The ethnographic category of “eco-centric” is used to sketch out modes and ethics of relation in which the well-being of the soil crucially involves the well-being of human and more-than human ecosystems. Eco-centrism as an ethical mode centers ecological relations rather than bounded individual human subjects. In other words, eco-centrism involves care for the quality of relationships across species lines, by understanding the mode of interspecies living together as mutually constitutive.
The thesis develops the entanglements of interspecies living together as symbiosis. Symbiosis involves relatedness through living together in which each entity is shaped in interaction with each other. In such a view on relatedness, eco-centrics read Ontario’s colonial history, conventional farming and gardening practices, and (sub)urban development as ecological disturbances with profound impacts on soil communities. My interlocutors critique and make efforts to mitigate these disturbances through various practices of repair, among those I focus upon are composting, alternative farming methods, and habitat gardening.

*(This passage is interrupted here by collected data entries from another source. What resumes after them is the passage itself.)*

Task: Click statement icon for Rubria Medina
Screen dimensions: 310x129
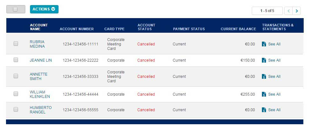Action: tap(264, 44)
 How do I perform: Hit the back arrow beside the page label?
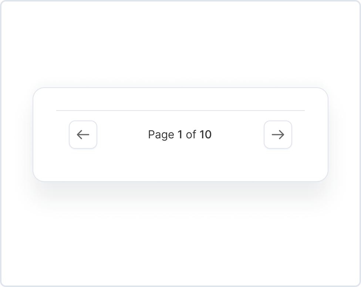coord(83,135)
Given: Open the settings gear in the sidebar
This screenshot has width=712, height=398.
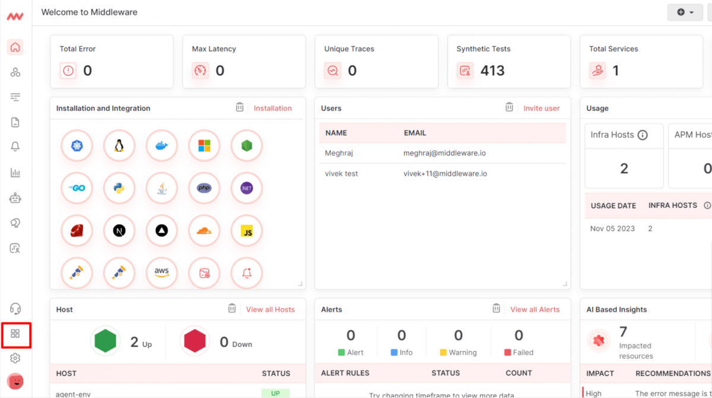Looking at the screenshot, I should tap(16, 358).
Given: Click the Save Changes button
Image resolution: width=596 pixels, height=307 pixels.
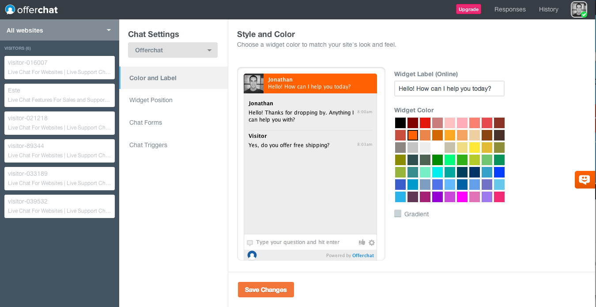Looking at the screenshot, I should [266, 290].
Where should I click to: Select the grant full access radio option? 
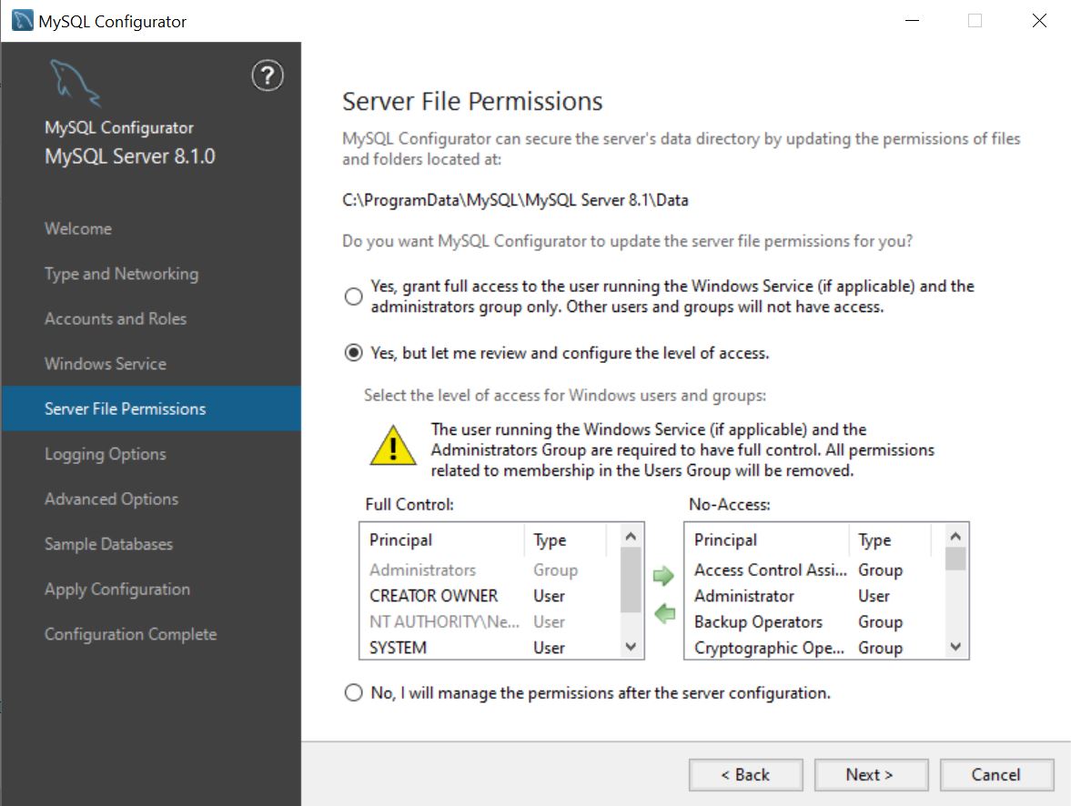(x=353, y=295)
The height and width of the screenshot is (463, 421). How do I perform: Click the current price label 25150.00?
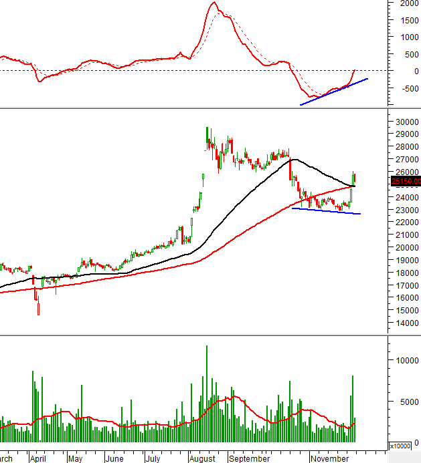pos(406,181)
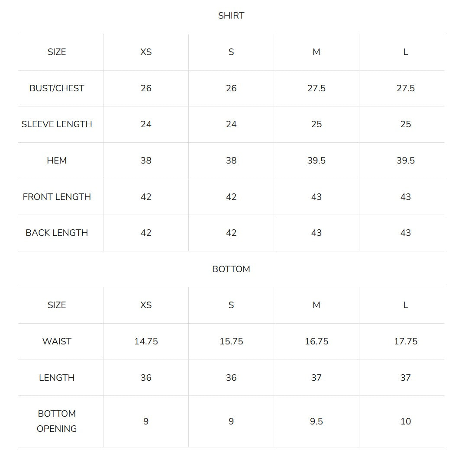Select the 10 bottom opening value
462x466 pixels.
(x=406, y=421)
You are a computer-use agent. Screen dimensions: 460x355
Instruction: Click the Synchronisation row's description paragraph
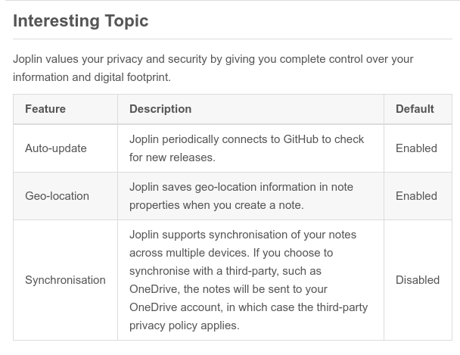point(248,280)
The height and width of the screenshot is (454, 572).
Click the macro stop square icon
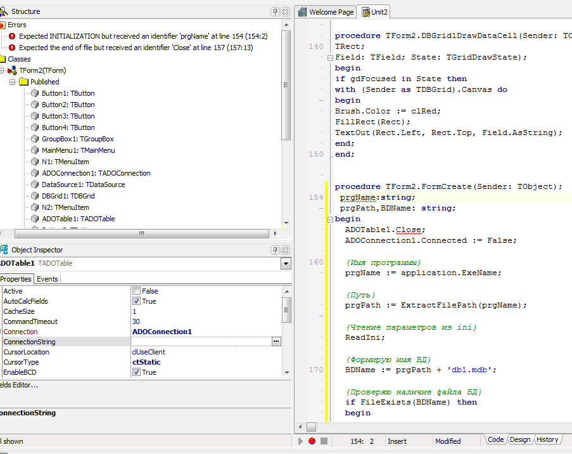[x=324, y=441]
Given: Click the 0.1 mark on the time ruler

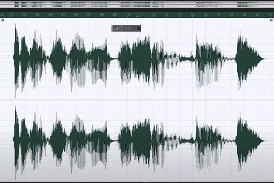Looking at the screenshot, I should [x=11, y=14].
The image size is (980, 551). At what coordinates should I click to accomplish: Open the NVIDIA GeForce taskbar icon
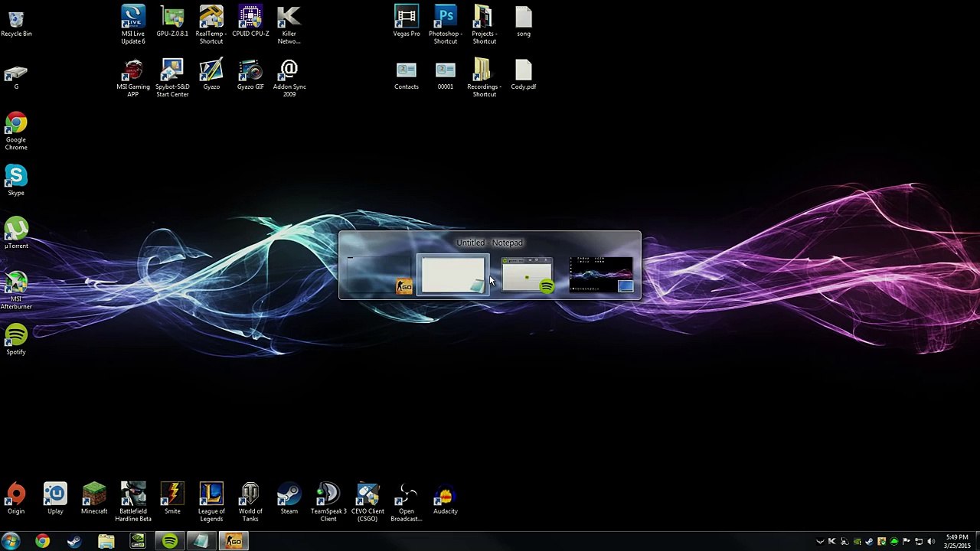138,542
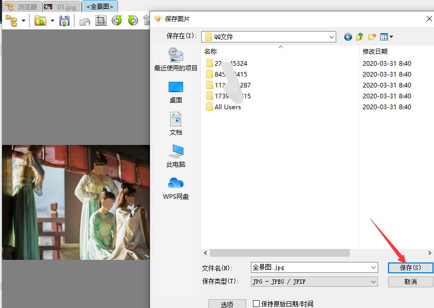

What emerges through such a view on symbiosis is a constant interplay between the given and the made: soil and land, as both material substance and concept, are inherited while simultaneously remaining open to being changed through the modes in which humans and other living beings interact with it. This is developed as succession. Succession in ecology has emphasized the replacement of one community of organisms by another, while succession in kinship has emphasized human institutions for handling generational replacement and inheritance. Succession, as advanced in this thesis, is best conceptualized by emphasizing contingencies and process. That which is passed down is refigured or reincorporated through emergent symbiotic relationships. Further, this process involves not only intergenerational transmission but also interspecies transmission.
When soil is changeable and deeply interconnected with human life, how to live well with soil becomes the object of ethical practices that are oriented toward relating differently or living well together. Centering ecological relatedness enacts alternatives to dominant modes of relating to land, soil, non-human and human beings. While living together well is not always achieved, striving for it produces important changes in conceptualizing and enacting relations as emplaced, intergenerational, and across species lines.